Sept. 19, 2005: The participants in the six-party talks conclude a statement of principles to guide future negotiations. North Korea commits “to abandoning all nuclear weapons and existing nuclear programs and returning, at an early date” to the nuclear Nonproliferation Treaty and to IAEA safeguards. It also called for the 1992 Joint Declaration to be “observed and implemented.” Washington affirms in the statement that it has no intention to attack or invade North Korea. The statement commits the participants to achieving “the verifiable denuclearization” of the Korean peninsula “in a peaceful manner.” Implementation disputes arose, and North Korea conducted its first nuclear test explosion on Oct. 9, 2006.

Feb. 8-13, 2007: The fifth round of the six-party talks concludes with an action plan of initial steps to implement the September 2005 joint statement on North Korea’s denuclearization. North Korea agreed to halt the operation of its nuclear facilities at Yongbyon during a 60-day initial phase in return for an initial shipment of 50,000 tons of heavy fuel oil. The action plan also established five working groups to “discuss and formulate specific plans” regarding economic and energy cooperation, denuclearization, implementation of a “Northeast Asia Peace and Security Mechanism,” North Korean relations with the United States, and North Korean relations with Japan. The statement called for Pyongyang to provide a complete declaration of all of its nuclear programs and disable all of its existing nuclear facilities in return for an additional 950,000 tons of heavy fuel oil or its equivalent. By the end of 2008, however, the last of the six-party talks ended in a stalemate due to a U.S.-North Korean dispute over the verification of North Korea’s declaration.

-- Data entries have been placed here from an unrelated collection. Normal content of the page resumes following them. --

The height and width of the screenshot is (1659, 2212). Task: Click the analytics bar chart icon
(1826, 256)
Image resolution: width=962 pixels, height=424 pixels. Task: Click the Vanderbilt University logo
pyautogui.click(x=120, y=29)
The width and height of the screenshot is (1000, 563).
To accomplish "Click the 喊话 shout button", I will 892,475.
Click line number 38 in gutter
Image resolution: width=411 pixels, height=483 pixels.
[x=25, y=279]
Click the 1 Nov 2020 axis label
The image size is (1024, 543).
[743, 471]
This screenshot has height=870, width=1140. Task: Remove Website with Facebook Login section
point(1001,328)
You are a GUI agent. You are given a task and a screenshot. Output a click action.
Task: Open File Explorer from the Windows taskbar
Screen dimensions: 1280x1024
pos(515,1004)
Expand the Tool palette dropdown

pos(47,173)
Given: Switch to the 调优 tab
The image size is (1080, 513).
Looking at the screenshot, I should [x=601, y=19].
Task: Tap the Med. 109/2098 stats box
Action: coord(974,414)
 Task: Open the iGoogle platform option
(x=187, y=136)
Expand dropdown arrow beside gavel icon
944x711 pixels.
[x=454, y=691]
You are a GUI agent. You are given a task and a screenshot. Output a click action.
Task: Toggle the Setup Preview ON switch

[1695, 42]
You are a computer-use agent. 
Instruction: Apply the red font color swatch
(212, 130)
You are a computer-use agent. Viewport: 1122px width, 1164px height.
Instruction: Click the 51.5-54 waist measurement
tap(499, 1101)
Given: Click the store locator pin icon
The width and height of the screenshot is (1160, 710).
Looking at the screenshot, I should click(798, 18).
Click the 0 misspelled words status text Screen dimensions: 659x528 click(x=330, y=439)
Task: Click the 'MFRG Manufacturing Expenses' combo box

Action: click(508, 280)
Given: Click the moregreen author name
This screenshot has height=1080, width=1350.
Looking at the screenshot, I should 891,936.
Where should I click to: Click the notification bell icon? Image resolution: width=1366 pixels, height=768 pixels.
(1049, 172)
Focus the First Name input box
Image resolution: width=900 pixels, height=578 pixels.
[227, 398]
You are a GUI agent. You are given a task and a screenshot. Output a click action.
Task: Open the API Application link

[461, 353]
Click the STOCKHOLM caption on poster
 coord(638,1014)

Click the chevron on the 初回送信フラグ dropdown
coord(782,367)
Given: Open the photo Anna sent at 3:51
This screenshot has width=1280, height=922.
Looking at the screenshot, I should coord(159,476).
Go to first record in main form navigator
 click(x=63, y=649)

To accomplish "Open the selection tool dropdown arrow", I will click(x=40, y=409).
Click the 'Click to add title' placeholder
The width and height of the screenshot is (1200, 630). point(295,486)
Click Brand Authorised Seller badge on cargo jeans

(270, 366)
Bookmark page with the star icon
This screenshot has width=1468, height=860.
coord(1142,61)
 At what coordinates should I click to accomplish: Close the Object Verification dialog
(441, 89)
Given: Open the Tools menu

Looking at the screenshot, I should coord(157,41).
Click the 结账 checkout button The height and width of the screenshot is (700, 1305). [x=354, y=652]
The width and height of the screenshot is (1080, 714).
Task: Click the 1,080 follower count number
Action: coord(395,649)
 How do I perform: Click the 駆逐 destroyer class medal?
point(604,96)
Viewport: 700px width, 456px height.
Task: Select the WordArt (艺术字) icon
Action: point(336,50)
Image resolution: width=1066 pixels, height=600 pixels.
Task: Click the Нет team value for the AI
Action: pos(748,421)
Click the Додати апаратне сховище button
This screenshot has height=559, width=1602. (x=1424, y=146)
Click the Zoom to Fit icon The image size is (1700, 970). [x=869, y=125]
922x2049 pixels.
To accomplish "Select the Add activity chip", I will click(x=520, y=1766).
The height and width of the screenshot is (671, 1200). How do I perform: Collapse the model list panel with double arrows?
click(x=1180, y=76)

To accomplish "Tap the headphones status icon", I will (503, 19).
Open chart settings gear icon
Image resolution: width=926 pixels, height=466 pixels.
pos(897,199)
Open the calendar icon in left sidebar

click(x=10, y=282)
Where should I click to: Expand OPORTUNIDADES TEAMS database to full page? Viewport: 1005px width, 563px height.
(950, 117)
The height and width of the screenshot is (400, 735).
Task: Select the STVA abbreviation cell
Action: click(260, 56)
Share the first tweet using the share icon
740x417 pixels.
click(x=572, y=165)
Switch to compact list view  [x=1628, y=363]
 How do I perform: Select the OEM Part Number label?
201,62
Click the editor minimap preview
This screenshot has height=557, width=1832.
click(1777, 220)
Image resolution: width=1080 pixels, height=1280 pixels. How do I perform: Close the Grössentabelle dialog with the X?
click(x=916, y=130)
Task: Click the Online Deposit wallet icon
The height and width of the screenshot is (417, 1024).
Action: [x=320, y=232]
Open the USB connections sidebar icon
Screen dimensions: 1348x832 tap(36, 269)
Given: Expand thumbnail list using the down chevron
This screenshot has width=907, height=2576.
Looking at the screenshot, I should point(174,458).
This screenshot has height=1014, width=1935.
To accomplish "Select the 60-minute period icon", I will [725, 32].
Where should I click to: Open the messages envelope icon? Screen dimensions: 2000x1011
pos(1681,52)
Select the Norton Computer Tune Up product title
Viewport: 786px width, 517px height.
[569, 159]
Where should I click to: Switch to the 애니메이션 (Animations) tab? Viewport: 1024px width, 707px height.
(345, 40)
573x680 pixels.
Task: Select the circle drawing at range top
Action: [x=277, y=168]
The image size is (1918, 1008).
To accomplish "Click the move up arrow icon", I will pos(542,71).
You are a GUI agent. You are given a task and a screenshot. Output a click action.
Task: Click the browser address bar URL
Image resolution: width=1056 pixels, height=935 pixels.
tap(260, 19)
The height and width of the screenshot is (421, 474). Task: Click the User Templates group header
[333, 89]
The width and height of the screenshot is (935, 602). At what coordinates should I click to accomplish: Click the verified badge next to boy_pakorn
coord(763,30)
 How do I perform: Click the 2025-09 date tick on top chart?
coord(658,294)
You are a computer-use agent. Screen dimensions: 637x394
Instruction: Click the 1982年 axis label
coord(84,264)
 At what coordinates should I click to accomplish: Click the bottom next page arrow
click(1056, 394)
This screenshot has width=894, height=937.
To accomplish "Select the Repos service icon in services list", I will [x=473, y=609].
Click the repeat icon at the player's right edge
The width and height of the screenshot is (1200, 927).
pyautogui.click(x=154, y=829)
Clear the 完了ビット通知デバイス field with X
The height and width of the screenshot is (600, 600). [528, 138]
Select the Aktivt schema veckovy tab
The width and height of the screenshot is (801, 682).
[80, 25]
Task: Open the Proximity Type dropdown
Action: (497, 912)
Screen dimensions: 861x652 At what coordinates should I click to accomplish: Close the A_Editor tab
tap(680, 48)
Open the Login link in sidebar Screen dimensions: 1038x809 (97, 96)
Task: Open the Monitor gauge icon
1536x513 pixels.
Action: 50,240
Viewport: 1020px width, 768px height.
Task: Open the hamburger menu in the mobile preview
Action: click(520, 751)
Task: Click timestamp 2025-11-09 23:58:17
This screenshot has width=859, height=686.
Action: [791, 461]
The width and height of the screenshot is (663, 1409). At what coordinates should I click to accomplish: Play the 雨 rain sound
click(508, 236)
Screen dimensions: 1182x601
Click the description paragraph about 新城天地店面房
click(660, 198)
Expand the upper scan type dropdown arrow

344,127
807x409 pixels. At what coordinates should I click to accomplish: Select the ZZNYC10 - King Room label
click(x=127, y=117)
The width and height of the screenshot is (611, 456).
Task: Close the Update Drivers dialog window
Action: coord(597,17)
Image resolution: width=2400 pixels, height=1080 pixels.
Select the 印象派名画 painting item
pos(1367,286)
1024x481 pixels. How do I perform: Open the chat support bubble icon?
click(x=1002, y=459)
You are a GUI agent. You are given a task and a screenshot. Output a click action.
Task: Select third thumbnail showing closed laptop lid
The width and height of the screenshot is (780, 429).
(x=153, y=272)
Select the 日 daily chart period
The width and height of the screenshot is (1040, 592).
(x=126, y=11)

Feb. 29, 2012: Following a Feb. 23–24 meeting between the United States and North Korea in Beijing, the two countries announce in separate statements the “Leap Day” agreement by North Korea to suspend operations at its Yongbyon uranium-enrichment plant, invite IAEA inspectors to monitor the suspension, and implement moratoriums on nuclear and long-range missile tests. The United States says that it would provide North Korea with 240,000 metric tons of food aid under strict monitoring. The agreement fell apart over a dispute about whether it prohibited “space launches” and North Korea’s March 2012 attempt to use a rocket to loft a satellite into orbit.

March 8, 2018: Following a series of ballistic missile tests in 2017, including successful intercontinental ballistic missile (ICBM) flight tests; threats of military attack from the United States; and North Korea’s sixth and largest nuclear test explosion on Sept. 3, 2017, senior South Korean officials convey an invitation from North Korean leader Kim Jong Un for a summit with U.S. President Donald Trump.

June 12, 2018: Trump and Kim meet for about four hours in Singapore and sign a joint communique in which they agree to establish “new” U.S.-North Korean relations, build a “lasting and stable peace regime” on the Korean peninsula, and recover remains of U.S. soldiers from the Korean War. Kim commits to “work toward complete denuclearization” on the Korean peninsula, and Trump commits to provide unspecified “security guarantees” for North Korea.